On Thursday the rating agency Moody said the near-term outlook for the next UK government was for a sluggish economy and stretched public finances. Earlier this week the Resolution Foundation thinktank said the next government would need to fill a shortfall of £33bn in the public finances unless it was prepared to embark on a fresh round of austerity measures.

Both Labour and Conservatives pledged to cut public debt as a share of national income within five years, a commitment the independent Office for Budget Responsibility says can only be met by sticking to post-election plans for the public finances that involve a 1% real terms increase in day-to-day public spending.

With some areas of public spending ringfenced – such as the NHS, defence and overseas aid – sticking to the 1% target would require deep cuts in unprotected departments, such as the Home Office and the Ministry of Justice.

“Spending plans from April 2025 onwards for public services are very tight”, the IfG said. “Sticking to these – given existing commitments to fund the NHS workforce plan, increase defence spending, maintain overseas aid and expand free childcare – implies other areas of spending being cut by 2.6% a year in real-terms between 2024/25 and 2028/29.”

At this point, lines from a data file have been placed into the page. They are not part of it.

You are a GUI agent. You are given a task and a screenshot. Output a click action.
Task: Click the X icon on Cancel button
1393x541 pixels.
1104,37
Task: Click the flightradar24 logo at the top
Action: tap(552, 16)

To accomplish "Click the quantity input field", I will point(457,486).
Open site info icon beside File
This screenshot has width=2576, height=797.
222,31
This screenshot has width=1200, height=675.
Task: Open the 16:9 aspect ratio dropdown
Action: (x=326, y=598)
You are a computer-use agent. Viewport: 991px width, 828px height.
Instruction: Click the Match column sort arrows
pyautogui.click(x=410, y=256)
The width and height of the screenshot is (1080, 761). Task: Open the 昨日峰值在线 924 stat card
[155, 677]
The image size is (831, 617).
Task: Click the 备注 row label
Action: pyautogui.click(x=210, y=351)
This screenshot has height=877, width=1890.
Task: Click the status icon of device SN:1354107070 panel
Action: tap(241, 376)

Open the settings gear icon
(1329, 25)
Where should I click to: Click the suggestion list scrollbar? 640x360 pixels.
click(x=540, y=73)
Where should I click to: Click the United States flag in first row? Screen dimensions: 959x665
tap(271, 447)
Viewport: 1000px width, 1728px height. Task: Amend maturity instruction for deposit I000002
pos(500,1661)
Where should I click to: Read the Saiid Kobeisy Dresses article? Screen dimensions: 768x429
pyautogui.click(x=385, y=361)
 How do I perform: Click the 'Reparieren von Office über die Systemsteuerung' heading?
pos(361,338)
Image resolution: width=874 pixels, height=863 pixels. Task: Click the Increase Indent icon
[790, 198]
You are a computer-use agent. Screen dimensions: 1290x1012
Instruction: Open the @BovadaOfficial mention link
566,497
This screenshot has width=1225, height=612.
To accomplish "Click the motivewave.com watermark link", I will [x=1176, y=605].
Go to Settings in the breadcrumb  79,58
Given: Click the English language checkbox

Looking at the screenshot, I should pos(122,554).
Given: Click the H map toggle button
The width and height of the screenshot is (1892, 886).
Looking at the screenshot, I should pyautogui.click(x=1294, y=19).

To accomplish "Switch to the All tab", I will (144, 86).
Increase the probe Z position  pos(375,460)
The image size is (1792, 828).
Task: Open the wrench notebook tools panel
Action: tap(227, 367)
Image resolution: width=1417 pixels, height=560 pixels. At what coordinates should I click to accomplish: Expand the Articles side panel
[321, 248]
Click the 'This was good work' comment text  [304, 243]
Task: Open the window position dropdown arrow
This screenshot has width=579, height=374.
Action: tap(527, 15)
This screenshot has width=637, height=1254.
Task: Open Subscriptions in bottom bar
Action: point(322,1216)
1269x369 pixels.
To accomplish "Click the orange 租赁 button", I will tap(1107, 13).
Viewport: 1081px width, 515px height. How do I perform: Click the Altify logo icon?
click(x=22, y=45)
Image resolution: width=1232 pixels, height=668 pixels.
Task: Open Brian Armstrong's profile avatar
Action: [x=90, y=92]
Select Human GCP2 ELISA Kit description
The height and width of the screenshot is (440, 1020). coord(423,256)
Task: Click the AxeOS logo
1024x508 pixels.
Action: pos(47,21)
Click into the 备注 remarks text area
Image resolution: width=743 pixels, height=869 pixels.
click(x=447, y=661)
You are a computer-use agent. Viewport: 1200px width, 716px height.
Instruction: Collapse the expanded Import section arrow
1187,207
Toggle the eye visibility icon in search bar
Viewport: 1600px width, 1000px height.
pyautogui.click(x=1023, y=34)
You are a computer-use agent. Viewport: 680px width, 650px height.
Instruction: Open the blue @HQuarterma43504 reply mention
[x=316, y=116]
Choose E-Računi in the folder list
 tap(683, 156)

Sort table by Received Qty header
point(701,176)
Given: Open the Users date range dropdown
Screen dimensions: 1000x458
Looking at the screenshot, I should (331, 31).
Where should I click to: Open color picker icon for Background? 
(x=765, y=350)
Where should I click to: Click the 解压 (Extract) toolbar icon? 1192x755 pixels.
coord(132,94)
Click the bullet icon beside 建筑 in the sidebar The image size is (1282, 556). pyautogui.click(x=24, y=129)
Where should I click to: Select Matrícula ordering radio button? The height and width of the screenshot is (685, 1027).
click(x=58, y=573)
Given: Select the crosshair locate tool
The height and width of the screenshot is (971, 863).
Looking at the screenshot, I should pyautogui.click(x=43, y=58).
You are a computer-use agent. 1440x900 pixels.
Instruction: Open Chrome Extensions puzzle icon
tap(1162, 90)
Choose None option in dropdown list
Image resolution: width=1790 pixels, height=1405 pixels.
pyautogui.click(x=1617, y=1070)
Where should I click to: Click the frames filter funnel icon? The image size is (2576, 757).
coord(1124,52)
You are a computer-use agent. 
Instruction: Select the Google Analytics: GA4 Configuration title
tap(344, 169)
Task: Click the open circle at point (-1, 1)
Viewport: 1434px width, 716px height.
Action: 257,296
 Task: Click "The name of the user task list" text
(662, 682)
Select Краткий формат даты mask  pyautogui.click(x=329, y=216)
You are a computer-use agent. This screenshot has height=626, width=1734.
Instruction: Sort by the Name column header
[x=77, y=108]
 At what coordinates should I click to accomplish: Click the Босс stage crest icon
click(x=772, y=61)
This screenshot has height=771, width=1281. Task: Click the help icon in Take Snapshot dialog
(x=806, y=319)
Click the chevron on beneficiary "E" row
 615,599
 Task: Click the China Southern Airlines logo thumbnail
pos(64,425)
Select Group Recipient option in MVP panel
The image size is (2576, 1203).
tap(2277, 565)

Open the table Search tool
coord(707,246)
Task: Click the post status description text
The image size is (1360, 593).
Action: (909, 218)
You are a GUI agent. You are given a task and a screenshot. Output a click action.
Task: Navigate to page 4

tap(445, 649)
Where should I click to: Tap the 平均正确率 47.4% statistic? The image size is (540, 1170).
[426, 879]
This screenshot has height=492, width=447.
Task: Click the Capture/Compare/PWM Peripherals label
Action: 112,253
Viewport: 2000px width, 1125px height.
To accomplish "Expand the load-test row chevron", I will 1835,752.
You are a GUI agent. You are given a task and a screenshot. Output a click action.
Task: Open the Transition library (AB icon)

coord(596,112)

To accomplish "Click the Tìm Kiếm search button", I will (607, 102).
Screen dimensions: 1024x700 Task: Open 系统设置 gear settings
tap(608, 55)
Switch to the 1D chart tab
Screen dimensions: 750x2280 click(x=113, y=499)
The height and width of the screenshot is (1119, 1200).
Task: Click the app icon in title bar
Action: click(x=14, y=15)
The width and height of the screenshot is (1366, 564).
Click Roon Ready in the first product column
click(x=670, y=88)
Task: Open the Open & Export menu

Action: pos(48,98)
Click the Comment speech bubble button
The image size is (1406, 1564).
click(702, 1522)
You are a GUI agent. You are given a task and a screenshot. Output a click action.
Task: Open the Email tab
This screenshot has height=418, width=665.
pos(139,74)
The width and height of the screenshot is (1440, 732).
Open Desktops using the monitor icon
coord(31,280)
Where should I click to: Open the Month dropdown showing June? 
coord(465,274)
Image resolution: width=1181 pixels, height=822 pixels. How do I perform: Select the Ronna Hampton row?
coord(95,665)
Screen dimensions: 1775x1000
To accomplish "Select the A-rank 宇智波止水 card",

The IfG warned that the proposed tough spending plans came at a time when:

  • NHS waiting times had been the longest on record, and targets for elective care, A&E and cancer treatment have not been met since 2016. The number of people waiting for more than 12 hours in A&E has tripled to 1.5m since 2019.

  • People are struggling to see their doctor, despite more appointments being delivered than ever. The numbers of patients per GP had risen by 18% since 2015.

  • Prisons were at a crisis point. Capacity would be used up shortly after the election, resulting in further early releases of prisoners and delayed court cases. Even so, funding was set to fall by 5.9% each year relative to demand in the next parliament.

  • In the last six years, there had been six times the number of section 114 (“bankruptcy”) noticed filed by local authorities than in the previous three decades, forcing cuts to key services. Residents in those areas face rising council tax bills and vastly reduced services such as libraries, waste collection and adult and children’s social care.

“Current spending plans are implausible”, the IfG report said. “They assume further cuts to a criminal justice system that is on its knees, minimal change in schools or local government, and only small increases in a health service which has suffered a decade of insufficient funding.”

Historic underinvestment in capital meant public services were often short of critical equipment like CT scanners or forced to rely on outdated technology. Maintenance backlogs across schools, hospitals, prisons, criminal courts and the road network had also grown substantially and now totalled £37bn.

“All of this makes it harder for staff to do their jobs, reducing the productivity and performance of public services”, the IfG said.

The report singled out school performance in England as the key area in which England had seen improvement, in absolute terms and relative to international comparators.